This week was 80 miles of running and 4000 yards of swimming -- training log is here.
And, we're at the heaviest part of the training.
I didn't feel too beaten up after Army 10 miler, but skipped the Tuesday workout anyway. And then of course, on Tuesday night my massage guy identified approximately 726 different muscle knots that needed to be kneaded. Very glad I went in.
The rest of the week was really about mileage and marathon pace. I made the decision to slow down the pace of my track workouts, even if it means I end up "between groups." I've been able to hang with my present group in workouts, but the fact is a) I feel like I've been redlining a lot of the workouts and b) I'm not running the same race times as others in my same group. Part b) could be possibly excused by the fact that I never seem to race shorter distances well when I'm in marathon training, and that I also struggle with fall races due to stinkin allergies. Or maybe not. Either way, there's no real benefit to me in really crushing track workouts when I'm marathon training.
Additionally, I tend to be someone who really needs a slow first rep or first mile in a track workout before dropping the pace , while most people tend to run more even splits. So, I go out with the even splitters, get some oxygen debt, and end up struggling to run a time that I hit much easier if I just start a bit slower. So, I'm going to try starting off my workouts slower, and then upping the pace when it seems right - even if that means I have to solo.

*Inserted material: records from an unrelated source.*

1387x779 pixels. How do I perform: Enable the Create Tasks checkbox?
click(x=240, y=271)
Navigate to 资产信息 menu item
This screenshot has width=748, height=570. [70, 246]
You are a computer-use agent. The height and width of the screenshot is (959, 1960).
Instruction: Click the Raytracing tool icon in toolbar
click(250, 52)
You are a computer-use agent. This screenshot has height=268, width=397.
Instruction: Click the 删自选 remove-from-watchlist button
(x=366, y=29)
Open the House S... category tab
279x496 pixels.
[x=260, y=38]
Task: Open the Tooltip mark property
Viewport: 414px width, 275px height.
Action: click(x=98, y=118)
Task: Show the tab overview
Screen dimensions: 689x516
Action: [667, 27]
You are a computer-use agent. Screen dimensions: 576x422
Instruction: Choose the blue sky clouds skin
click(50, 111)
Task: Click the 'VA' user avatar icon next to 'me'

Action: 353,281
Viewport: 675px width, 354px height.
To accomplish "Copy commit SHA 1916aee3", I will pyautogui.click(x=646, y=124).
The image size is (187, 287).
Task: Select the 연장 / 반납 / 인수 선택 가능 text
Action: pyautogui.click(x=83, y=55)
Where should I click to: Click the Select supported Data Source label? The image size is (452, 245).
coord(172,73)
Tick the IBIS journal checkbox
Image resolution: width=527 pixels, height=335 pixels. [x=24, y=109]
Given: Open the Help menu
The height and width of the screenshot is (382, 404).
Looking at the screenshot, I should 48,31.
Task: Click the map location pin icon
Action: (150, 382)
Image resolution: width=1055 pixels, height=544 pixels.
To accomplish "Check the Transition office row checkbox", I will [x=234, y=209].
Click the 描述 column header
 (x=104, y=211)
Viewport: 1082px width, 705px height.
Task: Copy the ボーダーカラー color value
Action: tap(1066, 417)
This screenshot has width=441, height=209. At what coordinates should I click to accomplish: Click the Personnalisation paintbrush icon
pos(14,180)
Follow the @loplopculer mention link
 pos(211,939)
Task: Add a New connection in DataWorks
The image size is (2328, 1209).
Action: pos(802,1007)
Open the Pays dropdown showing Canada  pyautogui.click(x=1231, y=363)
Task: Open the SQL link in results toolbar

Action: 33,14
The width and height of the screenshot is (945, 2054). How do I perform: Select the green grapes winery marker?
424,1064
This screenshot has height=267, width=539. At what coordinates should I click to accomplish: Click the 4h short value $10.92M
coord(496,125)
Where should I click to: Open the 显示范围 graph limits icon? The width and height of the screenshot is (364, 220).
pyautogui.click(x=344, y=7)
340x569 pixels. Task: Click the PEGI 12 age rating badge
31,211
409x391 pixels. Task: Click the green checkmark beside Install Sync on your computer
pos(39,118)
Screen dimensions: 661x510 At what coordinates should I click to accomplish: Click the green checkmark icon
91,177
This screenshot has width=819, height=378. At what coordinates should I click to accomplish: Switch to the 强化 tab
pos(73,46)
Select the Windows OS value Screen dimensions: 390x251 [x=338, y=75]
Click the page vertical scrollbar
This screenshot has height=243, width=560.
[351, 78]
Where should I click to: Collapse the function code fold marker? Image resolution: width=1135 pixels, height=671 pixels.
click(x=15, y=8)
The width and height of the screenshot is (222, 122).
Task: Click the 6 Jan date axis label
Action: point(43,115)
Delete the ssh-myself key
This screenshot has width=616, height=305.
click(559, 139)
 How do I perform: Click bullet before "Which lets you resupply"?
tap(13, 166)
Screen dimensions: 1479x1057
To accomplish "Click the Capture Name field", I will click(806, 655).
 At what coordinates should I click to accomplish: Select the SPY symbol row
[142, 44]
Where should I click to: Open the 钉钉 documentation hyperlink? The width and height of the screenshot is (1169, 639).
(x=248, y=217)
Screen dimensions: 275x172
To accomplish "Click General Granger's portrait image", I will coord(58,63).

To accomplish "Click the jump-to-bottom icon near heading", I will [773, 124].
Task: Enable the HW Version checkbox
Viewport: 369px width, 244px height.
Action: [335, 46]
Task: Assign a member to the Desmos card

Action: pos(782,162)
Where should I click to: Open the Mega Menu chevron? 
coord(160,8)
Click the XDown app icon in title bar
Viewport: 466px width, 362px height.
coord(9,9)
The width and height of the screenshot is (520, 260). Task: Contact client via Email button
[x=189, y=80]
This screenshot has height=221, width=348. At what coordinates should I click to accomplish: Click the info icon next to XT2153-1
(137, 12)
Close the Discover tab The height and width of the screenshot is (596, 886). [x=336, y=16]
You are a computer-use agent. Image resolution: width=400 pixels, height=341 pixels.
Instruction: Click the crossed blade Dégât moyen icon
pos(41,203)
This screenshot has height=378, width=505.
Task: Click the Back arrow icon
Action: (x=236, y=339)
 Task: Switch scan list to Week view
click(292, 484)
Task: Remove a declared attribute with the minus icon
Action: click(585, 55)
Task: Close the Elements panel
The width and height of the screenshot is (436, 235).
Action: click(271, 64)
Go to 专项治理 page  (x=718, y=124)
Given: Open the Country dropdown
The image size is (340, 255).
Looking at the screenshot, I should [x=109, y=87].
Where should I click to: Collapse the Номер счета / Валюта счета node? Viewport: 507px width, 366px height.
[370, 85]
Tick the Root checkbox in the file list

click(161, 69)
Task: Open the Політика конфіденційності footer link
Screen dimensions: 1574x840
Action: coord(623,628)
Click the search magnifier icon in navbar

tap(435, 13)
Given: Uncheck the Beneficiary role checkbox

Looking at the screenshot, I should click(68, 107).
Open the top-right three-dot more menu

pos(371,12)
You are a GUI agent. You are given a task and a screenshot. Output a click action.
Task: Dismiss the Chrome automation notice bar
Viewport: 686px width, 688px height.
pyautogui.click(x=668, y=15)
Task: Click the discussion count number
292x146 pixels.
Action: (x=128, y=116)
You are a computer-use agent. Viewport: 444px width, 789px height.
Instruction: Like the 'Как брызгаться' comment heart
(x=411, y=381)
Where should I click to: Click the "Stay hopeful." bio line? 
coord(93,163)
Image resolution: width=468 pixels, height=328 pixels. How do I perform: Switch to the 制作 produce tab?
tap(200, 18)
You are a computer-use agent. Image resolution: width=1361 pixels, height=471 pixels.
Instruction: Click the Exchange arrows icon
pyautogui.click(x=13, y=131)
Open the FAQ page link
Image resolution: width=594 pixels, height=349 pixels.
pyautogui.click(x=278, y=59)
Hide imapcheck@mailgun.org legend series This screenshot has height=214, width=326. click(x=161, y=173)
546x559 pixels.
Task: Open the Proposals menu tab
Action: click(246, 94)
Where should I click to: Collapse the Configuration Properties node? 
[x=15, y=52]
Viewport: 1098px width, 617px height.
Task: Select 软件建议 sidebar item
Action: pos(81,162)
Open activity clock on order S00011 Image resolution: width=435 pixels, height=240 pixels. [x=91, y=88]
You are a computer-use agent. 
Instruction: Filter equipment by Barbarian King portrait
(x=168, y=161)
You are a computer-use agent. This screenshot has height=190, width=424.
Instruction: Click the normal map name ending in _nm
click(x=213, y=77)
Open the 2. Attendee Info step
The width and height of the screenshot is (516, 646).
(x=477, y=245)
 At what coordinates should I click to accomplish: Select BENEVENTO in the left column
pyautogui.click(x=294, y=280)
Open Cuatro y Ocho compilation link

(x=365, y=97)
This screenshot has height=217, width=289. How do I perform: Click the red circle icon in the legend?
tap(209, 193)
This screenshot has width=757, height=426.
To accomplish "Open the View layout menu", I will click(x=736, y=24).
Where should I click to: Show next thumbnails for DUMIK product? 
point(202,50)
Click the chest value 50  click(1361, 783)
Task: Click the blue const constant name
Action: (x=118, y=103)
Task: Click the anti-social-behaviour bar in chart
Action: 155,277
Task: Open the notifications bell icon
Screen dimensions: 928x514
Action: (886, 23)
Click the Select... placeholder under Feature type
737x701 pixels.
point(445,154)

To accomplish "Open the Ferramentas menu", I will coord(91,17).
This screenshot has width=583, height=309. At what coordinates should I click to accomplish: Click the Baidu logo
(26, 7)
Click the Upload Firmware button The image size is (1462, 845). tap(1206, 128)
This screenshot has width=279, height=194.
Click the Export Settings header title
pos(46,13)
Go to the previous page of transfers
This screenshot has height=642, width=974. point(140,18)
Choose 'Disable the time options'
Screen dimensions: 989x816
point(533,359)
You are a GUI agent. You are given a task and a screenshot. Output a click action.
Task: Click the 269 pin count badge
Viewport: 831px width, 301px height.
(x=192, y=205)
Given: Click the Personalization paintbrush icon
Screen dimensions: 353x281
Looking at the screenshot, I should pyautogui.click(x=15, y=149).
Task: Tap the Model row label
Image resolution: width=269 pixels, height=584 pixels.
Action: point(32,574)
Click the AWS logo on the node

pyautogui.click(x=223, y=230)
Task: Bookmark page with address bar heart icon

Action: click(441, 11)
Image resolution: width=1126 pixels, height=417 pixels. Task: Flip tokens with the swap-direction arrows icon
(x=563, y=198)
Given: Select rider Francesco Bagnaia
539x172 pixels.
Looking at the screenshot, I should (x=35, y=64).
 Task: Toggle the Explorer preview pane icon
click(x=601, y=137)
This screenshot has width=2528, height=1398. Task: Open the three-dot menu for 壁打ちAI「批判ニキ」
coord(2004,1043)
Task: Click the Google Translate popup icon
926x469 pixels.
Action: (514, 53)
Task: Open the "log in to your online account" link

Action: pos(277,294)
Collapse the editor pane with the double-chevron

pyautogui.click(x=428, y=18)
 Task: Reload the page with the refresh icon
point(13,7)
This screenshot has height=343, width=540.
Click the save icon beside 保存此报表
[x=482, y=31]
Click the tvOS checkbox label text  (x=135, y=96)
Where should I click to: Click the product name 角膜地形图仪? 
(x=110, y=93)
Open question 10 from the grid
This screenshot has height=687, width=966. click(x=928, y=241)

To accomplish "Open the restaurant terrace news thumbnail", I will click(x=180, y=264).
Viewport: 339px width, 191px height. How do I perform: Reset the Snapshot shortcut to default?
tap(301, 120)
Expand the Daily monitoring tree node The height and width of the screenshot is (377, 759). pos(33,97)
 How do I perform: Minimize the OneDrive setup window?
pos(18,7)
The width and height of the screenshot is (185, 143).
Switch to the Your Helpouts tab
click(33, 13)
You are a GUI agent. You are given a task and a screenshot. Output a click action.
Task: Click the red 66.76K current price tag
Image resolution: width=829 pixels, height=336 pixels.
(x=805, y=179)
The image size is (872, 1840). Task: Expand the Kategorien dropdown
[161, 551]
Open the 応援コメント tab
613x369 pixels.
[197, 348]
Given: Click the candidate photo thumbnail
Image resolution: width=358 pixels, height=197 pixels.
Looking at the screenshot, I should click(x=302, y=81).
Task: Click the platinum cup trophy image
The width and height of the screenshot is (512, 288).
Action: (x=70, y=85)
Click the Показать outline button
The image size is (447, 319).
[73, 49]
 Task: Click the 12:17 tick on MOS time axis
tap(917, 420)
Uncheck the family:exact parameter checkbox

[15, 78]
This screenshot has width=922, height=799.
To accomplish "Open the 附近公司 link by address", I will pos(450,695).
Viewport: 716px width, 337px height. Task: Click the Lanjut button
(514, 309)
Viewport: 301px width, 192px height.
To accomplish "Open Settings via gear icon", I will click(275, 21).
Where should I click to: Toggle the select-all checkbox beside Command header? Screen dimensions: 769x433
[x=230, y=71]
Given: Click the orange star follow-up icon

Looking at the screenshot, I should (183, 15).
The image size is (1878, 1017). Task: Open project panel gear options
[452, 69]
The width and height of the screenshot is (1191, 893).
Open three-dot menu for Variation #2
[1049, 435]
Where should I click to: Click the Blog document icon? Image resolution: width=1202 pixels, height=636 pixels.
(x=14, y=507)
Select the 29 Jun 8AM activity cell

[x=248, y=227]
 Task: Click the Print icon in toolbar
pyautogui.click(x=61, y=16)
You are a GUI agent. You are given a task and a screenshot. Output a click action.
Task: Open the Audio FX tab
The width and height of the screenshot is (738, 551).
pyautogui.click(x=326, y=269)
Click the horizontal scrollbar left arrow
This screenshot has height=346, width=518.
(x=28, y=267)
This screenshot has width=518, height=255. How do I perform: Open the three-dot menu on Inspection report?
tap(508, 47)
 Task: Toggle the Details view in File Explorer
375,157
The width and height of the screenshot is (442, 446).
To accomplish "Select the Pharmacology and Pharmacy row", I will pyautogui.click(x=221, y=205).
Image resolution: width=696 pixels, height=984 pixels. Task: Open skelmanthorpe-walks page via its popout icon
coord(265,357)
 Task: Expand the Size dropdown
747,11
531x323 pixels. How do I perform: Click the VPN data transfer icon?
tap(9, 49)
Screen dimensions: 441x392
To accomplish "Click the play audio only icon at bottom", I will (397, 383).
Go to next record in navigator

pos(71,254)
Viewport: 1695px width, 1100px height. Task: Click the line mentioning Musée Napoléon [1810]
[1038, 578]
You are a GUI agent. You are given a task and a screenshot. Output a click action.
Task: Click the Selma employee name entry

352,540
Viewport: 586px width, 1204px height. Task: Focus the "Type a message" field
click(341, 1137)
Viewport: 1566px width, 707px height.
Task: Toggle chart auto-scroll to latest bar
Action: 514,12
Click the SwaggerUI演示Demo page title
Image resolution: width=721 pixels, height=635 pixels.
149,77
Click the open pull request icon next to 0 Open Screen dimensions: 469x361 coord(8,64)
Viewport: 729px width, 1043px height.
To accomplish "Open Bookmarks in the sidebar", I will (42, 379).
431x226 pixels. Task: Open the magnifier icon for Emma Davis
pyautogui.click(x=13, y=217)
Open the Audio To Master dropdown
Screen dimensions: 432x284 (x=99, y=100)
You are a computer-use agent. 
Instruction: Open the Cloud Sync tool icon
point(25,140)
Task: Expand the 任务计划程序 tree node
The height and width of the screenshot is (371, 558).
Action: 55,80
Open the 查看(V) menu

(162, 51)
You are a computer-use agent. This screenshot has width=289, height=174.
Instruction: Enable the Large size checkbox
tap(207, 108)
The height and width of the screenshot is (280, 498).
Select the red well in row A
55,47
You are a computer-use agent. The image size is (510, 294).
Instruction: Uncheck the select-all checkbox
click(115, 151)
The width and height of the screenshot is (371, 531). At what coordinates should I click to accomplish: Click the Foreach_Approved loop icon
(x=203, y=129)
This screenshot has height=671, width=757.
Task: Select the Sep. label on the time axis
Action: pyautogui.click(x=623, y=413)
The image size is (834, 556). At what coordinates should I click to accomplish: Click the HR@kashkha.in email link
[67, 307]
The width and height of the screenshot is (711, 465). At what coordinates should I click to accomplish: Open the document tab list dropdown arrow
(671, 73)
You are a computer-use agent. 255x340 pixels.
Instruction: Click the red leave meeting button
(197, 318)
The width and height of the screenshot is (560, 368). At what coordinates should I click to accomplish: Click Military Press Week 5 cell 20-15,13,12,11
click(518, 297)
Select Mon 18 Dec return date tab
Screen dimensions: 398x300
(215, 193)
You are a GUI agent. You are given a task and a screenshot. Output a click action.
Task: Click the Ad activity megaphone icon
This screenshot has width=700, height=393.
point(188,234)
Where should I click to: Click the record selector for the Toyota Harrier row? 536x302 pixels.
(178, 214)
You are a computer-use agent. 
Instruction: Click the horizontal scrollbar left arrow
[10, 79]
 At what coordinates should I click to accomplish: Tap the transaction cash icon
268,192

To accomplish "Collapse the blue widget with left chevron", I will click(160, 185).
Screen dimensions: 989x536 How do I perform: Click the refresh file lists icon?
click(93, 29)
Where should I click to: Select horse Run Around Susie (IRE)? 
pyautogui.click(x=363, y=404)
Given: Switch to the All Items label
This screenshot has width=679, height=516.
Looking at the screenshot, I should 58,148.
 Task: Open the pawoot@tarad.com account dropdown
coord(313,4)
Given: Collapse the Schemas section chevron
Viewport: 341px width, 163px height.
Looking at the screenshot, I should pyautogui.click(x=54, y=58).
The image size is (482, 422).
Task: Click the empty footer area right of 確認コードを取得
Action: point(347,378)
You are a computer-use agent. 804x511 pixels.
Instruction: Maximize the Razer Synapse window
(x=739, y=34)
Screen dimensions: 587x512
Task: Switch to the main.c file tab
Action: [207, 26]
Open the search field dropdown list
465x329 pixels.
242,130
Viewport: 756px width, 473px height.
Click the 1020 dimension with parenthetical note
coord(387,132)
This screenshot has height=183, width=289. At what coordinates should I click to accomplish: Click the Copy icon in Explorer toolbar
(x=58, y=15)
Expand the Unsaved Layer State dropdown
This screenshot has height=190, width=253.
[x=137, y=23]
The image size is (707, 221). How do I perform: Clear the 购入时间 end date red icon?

And....the long runs really are key here. I was pretty happy with today's long run. For DC area runners - the route I took was from Fletcher's boathouse out to Rock Creek, and then take Rock Creek up to Wise Road before turning and heading back the same way. Going this way meant that I did a lot of my marathon pace segment on parts of the Rock Creek trail that can be twisty/turny and also have some very annoying (though short) hills. It's challenging to hold marathon pace here just because your rhythm is regularly disrupted. But I did.
And then my last 3 miles were on a slight (but noticeable) uphill into a (*profanity*) headwind. By the last mile, I was running on fumes and sucking a gel just for the sugar kick. But, it seems that I can hit 7:00 pace running on fumes into a headwind, so that's cool. If there's one skill I have, it's being stubborn.
In other happy news, I went in for a follow up with my doctor (the one who did all the PRP/prolotherapy). He confirmed what I already knew - the chronically stretched ligaments in my ankle are now considerably shorter, making that ankle MUCH more stable. (I knew this anyway, since my balance on that ankle is so much improved). So, yay.